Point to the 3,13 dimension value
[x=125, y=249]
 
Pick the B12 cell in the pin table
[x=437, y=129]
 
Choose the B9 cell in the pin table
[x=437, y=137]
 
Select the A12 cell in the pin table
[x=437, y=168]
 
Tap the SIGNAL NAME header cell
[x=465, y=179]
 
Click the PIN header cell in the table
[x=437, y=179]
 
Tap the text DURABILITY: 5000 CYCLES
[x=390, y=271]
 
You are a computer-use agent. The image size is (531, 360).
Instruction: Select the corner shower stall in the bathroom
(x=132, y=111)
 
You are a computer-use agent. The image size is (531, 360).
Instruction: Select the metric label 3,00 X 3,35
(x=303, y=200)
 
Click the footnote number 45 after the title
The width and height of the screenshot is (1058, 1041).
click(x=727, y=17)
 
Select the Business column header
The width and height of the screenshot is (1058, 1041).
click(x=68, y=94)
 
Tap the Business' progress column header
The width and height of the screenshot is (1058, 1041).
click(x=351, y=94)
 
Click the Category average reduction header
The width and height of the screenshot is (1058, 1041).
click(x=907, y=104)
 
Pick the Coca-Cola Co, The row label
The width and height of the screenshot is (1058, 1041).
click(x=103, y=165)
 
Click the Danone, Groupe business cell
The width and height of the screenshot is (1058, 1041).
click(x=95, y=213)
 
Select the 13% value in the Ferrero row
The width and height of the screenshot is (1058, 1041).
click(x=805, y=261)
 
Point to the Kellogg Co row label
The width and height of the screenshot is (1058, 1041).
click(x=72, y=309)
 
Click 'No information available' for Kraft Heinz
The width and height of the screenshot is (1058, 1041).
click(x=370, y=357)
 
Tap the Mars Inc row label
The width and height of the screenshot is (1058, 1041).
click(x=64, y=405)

◇ ◇ ◇ ◇ ◇ ◇ ◇

Schreiben Sie die Zeilen der Einträge unverändert ab. Beginnen Sie mit der Zeile, die „Tap the SIGNAL NAME header cell“ enthält, und hören Sie nach der Zeile mit „click(x=727, y=17)“ auf.

**Lösung:**
Tap the SIGNAL NAME header cell
[x=465, y=179]
 
Click the PIN header cell in the table
[x=437, y=179]
 
Tap the text DURABILITY: 5000 CYCLES
[x=390, y=271]
 
You are a computer-use agent. The image size is (531, 360).
Instruction: Select the corner shower stall in the bathroom
(x=132, y=111)
 
You are a computer-use agent. The image size is (531, 360).
Instruction: Select the metric label 3,00 X 3,35
(x=303, y=200)
 
Click the footnote number 45 after the title
The width and height of the screenshot is (1058, 1041).
click(x=727, y=17)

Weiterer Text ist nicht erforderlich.